> 解くべき問題:
**a.** 江戸時代のコメ事情についての抜粋によれば、下級武士の扶持では一人一日何合のコメが基準とされていたか。
**b.** 江戸時代のコメ事情についての抜粋を二文で要約せよ。
**c.** 江戸時代のコメ事情についての抜粋を、最後の文の次から書き継げ。

コラム | 松井薫の「隠居のたわごと」vol.33

松井薫の「隠居のたわごと」vol.33

隠居のたわごと

江戸時代のコメ事情

 江戸時代の言葉に「起きて半畳、寝て一畳、飯を食っても五合半」というのがある。いろんなことをやっても所詮、人間の等身大の生活はこんな程度だ、ということを表している。それにしても「飯を食っても五合半」は多すぎないか、そんなに食べるのは、体を大きくするのが仕事のような相撲取りぐらいでしょう、と今の私たちでは思ってしまう。でも江戸時代は本当にたくさんコメを食っていたようだ。武士(といっても下級武士)で10人扶持というのは、1年に食べる10人分のコメが支給されていたわけだが、この時の基準が一人一日5合。1年で一石八斗、10人扶持で十八石(年収113万円)だった。

 その頃は、コメを脱穀した後の稲わらも使い道が非常に多くあった。堆肥に使うのはもちろん、縄をなったりそれを使って網状にしたり、蓑やわらじを作ったり、俵にして米や炭の入れ物にしたり、編み込んで敷物にしたり、藁ぶき屋根の材料になったり、それらの使い道が終わると最後には燃料として燃やすことができ、そこでできた灰は火鉢に入れたり、染め物の触媒として使ったり、肥料として田んぼに戻したりした。よく食って、そのあとのものを無駄のないようによく使い、そうして循環していた。

> 与えられたデータ:
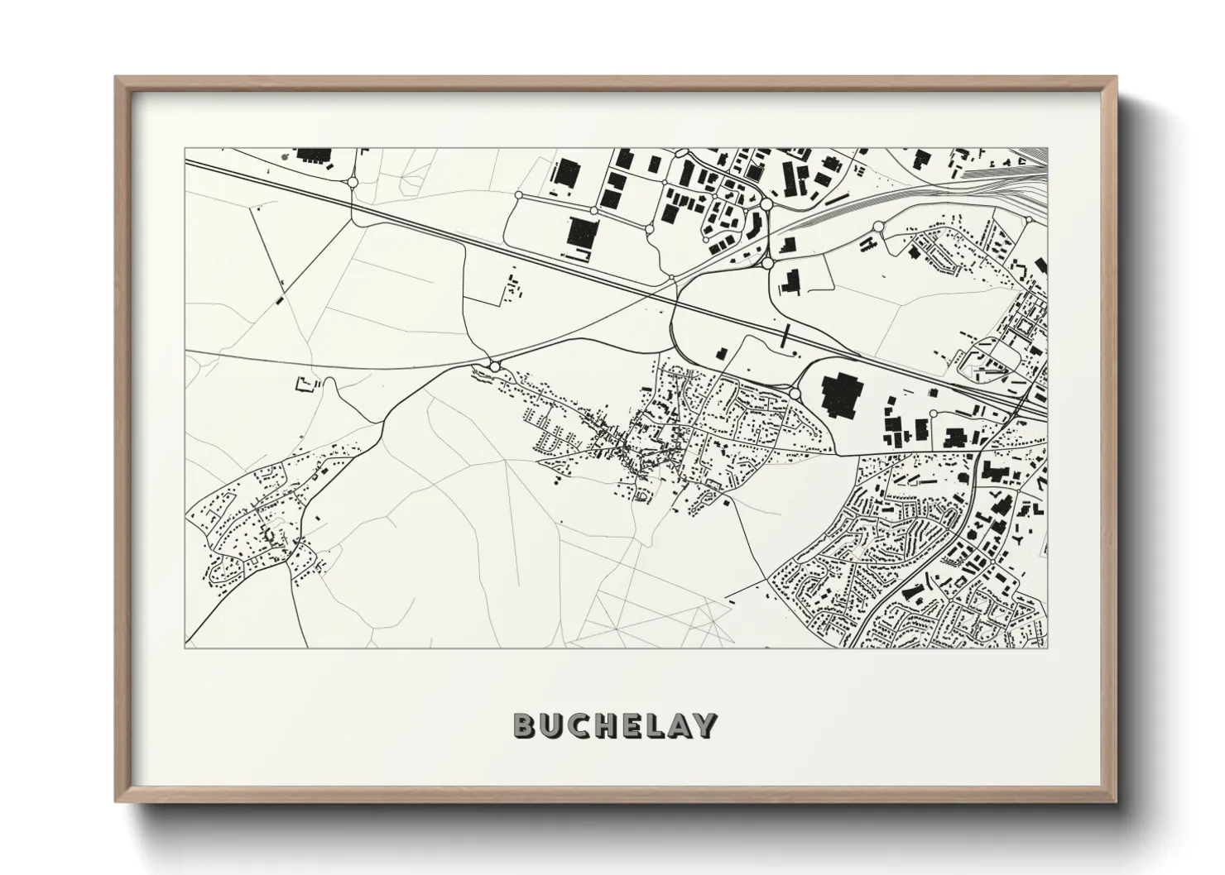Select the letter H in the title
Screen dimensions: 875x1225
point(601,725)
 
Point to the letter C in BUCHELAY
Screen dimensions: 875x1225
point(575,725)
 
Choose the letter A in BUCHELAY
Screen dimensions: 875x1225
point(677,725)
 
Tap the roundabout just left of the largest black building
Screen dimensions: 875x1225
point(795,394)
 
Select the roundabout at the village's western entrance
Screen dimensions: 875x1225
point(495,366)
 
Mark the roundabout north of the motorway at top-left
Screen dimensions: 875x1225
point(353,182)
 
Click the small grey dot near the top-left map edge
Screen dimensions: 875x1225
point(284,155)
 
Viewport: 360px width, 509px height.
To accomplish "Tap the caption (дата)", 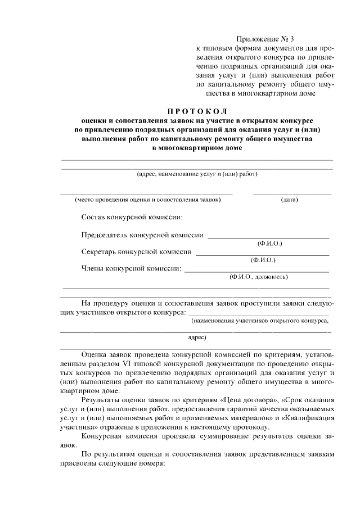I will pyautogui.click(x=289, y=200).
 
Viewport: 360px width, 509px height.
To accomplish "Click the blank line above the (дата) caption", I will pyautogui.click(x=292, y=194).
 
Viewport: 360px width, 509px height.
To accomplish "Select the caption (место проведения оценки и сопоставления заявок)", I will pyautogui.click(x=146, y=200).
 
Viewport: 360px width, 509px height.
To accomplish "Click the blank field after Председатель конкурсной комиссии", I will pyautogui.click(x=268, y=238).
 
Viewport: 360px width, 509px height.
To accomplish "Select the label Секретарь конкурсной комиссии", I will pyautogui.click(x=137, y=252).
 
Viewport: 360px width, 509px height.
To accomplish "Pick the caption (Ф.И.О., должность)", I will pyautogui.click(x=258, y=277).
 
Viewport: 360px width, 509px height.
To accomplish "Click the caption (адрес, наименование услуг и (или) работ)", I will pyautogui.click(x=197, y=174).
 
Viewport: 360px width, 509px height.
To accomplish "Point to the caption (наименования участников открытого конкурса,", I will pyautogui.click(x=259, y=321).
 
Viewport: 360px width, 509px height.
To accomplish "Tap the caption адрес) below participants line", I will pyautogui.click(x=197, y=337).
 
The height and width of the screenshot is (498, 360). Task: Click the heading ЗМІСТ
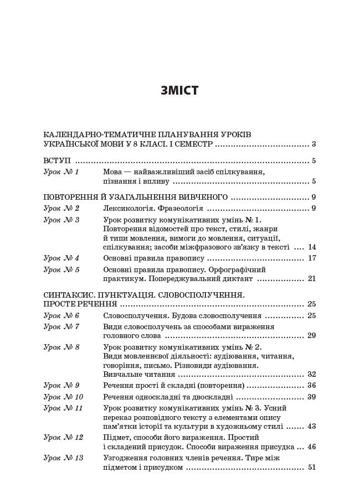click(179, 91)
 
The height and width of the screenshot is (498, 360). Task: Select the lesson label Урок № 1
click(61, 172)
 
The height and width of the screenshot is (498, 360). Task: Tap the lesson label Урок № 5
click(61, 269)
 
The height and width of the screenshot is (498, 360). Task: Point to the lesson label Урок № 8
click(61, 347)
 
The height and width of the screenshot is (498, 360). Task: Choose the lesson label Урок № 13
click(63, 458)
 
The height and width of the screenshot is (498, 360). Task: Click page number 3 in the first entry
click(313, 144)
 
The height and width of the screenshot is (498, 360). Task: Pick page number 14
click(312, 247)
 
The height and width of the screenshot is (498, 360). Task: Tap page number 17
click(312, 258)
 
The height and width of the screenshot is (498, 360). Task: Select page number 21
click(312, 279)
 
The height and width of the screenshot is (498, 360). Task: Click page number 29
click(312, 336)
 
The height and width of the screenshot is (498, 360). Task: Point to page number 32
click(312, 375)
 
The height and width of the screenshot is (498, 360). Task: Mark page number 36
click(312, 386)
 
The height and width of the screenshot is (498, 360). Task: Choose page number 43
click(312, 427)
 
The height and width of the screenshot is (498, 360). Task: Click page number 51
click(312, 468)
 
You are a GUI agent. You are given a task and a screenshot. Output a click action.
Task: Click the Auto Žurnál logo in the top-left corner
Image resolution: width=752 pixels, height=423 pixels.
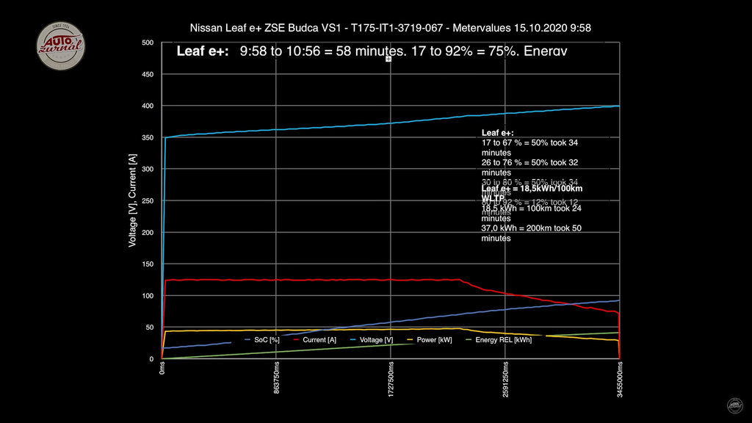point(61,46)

> 解答:
**a.** 一人一日5合である。

**b.** 江戸時代の人々は本当にたくさんコメを食べていたようで、武士の扶持も一人一日5合を基準に支給されていた。脱穀後の稲わらは堆肥や縄、蓑、わらじ、俵、敷物、屋根の材料、燃料などに使われ、灰も火鉢や染め物、肥料に生かされて、無駄なく循環していた。

**c.**
 今は、一人一合も食べないだろうし、藁をそんなちまちましたことに利用するなんて貧乏くさい、とばかりに、収穫した後の藁は、機械で米を刈り取ると同時に細かく切断されてしまう。縄を作ったりするためには、有機栽培された米を特別にカマで刈って日光にさらし、脱穀機で脱穀するという、今の時代には手間のかかるやり方をしないと長いままの藁が得られない。昭和30年代の記憶では、家でも、炭をいれた俵を、年末に家の前の道路で焚火にして(副産物として焼き芋ができる)わら灰を作り、火鉢に入れていた。それが、現在では炭火の良さを伝えたくて、火鉢の使用を勧めるとき、灰の調達に苦労することになる。古い町家が不幸にも解体されたり、改修の時にいらない火鉢が出てきたりしたときには、中の灰だけをもらいに行ったりしていたが、だんだんそういうものも出なくなってきた。田舎の田んぼで古い畳の藁床を燃やしてもらって(都市近郊では燃やせない)、灰を作ったりしたこともあった。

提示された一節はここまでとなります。